**RECORD SET**
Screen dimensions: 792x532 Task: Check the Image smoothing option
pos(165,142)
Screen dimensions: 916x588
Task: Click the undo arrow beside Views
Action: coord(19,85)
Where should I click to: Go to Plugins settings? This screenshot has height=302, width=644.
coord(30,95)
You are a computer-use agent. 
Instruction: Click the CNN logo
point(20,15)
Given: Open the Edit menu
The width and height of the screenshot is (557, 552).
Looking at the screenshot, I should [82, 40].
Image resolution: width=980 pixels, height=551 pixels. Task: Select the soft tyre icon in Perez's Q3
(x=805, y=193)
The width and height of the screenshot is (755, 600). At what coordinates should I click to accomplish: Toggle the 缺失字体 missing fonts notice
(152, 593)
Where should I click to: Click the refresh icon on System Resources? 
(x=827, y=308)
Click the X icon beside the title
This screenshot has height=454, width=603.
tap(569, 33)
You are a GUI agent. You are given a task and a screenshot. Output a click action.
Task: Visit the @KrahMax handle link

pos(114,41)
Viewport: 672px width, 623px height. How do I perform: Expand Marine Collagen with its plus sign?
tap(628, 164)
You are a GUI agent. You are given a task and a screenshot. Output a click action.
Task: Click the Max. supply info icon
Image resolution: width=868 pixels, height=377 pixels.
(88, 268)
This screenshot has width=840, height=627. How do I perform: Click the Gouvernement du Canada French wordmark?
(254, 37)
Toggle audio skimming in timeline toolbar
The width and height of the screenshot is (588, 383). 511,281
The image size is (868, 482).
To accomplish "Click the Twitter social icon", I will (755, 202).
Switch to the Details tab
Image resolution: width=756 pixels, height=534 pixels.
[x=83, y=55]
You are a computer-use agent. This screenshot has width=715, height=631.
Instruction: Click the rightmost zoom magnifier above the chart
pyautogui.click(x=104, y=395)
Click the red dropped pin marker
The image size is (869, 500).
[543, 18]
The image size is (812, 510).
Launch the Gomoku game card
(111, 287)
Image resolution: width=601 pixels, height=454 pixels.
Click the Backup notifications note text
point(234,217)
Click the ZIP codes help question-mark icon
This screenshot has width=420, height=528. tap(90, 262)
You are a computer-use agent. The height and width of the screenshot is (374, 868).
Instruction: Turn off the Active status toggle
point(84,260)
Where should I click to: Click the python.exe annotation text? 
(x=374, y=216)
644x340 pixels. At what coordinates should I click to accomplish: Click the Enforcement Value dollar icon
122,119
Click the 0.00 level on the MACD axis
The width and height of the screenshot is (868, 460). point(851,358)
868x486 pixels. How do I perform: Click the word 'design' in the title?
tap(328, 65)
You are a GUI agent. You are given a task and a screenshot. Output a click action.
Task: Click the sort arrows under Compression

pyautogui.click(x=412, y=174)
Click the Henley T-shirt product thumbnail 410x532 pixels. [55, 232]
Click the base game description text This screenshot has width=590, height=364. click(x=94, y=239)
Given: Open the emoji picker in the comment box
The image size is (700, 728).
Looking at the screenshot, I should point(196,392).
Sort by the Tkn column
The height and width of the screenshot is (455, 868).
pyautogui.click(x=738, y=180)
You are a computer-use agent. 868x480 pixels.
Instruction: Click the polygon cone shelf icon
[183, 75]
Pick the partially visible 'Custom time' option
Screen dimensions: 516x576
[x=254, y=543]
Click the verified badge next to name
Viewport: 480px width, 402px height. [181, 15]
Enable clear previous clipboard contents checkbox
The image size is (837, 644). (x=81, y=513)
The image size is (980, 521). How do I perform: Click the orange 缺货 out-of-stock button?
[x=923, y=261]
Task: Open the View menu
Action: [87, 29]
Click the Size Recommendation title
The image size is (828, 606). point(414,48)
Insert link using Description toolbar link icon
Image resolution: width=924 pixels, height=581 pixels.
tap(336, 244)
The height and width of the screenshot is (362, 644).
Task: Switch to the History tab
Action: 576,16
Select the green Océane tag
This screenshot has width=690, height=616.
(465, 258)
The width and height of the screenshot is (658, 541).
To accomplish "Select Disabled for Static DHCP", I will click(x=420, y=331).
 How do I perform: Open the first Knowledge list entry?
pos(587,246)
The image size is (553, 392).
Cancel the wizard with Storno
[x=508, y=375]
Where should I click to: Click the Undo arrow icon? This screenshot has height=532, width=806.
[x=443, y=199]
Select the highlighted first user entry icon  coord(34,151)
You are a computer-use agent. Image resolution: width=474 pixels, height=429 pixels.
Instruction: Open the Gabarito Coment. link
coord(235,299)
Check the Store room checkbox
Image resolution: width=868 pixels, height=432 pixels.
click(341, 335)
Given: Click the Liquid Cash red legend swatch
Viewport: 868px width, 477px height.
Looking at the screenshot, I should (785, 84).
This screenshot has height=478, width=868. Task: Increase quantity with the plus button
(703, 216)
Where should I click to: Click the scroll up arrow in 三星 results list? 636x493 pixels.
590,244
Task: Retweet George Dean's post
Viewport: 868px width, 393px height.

**THE PROBLEM**
Copy the material above, line for line.

**SOLUTION TO THE PROBLEM**
Screen dimensions: 792x532 Task: Check the Image smoothing option
pos(165,142)
Screen dimensions: 916x588
Task: Click the undo arrow beside Views
Action: coord(19,85)
Where should I click to: Go to Plugins settings? This screenshot has height=302, width=644.
coord(30,95)
You are a computer-use agent. 
Instruction: Click the CNN logo
point(20,15)
Given: Open the Edit menu
The width and height of the screenshot is (557, 552).
Looking at the screenshot, I should [82, 40].
Image resolution: width=980 pixels, height=551 pixels. Task: Select the soft tyre icon in Perez's Q3
(x=805, y=193)
The width and height of the screenshot is (755, 600). At what coordinates should I click to accomplish: Toggle the 缺失字体 missing fonts notice
(152, 593)
Where should I click to: Click the refresh icon on System Resources? 
(x=827, y=308)
Click the X icon beside the title
This screenshot has height=454, width=603.
tap(569, 33)
You are a GUI agent. You are given a task and a screenshot. Output a click action.
Task: Visit the @KrahMax handle link

pos(114,41)
Viewport: 672px width, 623px height. How do I perform: Expand Marine Collagen with its plus sign?
tap(628, 164)
You are a GUI agent. You are given a task and a screenshot. Output a click action.
Task: Click the Max. supply info icon
Image resolution: width=868 pixels, height=377 pixels.
(88, 268)
This screenshot has width=840, height=627. How do I perform: Click the Gouvernement du Canada French wordmark?
(254, 37)
Toggle audio skimming in timeline toolbar
The width and height of the screenshot is (588, 383). 511,281
The image size is (868, 482).
To accomplish "Click the Twitter social icon", I will (755, 202).
Switch to the Details tab
Image resolution: width=756 pixels, height=534 pixels.
[x=83, y=55]
You are a computer-use agent. This screenshot has width=715, height=631.
Instruction: Click the rightmost zoom magnifier above the chart
pyautogui.click(x=104, y=395)
Click the red dropped pin marker
The image size is (869, 500).
[543, 18]
The image size is (812, 510).
Launch the Gomoku game card
(111, 287)
Image resolution: width=601 pixels, height=454 pixels.
Click the Backup notifications note text
point(234,217)
Click the ZIP codes help question-mark icon
This screenshot has width=420, height=528. tap(90, 262)
You are a computer-use agent. The height and width of the screenshot is (374, 868).
Instruction: Turn off the Active status toggle
point(84,260)
Where should I click to: Click the python.exe annotation text? 
(x=374, y=216)
644x340 pixels. At what coordinates should I click to accomplish: Click the Enforcement Value dollar icon
122,119
Click the 0.00 level on the MACD axis
The width and height of the screenshot is (868, 460). point(851,358)
868x486 pixels. How do I perform: Click the word 'design' in the title?
tap(328, 65)
You are a GUI agent. You are given a task and a screenshot. Output a click action.
Task: Click the sort arrows under Compression

pyautogui.click(x=412, y=174)
Click the Henley T-shirt product thumbnail 410x532 pixels. [55, 232]
Click the base game description text This screenshot has width=590, height=364. click(x=94, y=239)
Given: Open the emoji picker in the comment box
The image size is (700, 728).
Looking at the screenshot, I should point(196,392).
Sort by the Tkn column
The height and width of the screenshot is (455, 868).
pyautogui.click(x=738, y=180)
You are a computer-use agent. 868x480 pixels.
Instruction: Click the polygon cone shelf icon
[183, 75]
Pick the partially visible 'Custom time' option
Screen dimensions: 516x576
[x=254, y=543]
Click the verified badge next to name
Viewport: 480px width, 402px height. [181, 15]
Enable clear previous clipboard contents checkbox
The image size is (837, 644). (x=81, y=513)
The image size is (980, 521). How do I perform: Click the orange 缺货 out-of-stock button?
[x=923, y=261]
Task: Open the View menu
Action: [87, 29]
Click the Size Recommendation title
The image size is (828, 606). point(414,48)
Insert link using Description toolbar link icon
Image resolution: width=924 pixels, height=581 pixels.
tap(336, 244)
The height and width of the screenshot is (362, 644).
Task: Switch to the History tab
Action: 576,16
Select the green Océane tag
This screenshot has width=690, height=616.
(465, 258)
The width and height of the screenshot is (658, 541).
To accomplish "Select Disabled for Static DHCP", I will click(x=420, y=331).
 How do I perform: Open the first Knowledge list entry?
pos(587,246)
The image size is (553, 392).
Cancel the wizard with Storno
[x=508, y=375]
Where should I click to: Click the Undo arrow icon? This screenshot has height=532, width=806.
[x=443, y=199]
Select the highlighted first user entry icon  coord(34,151)
You are a computer-use agent. Image resolution: width=474 pixels, height=429 pixels.
Instruction: Open the Gabarito Coment. link
coord(235,299)
Check the Store room checkbox
Image resolution: width=868 pixels, height=432 pixels.
click(341, 335)
Given: Click the Liquid Cash red legend swatch
Viewport: 868px width, 477px height.
Looking at the screenshot, I should (785, 84).
This screenshot has height=478, width=868. Task: Increase quantity with the plus button
(703, 216)
Where should I click to: Click the scroll up arrow in 三星 results list? 636x493 pixels.
590,244
Task: Retweet George Dean's post
Viewport: 868px width, 393px height.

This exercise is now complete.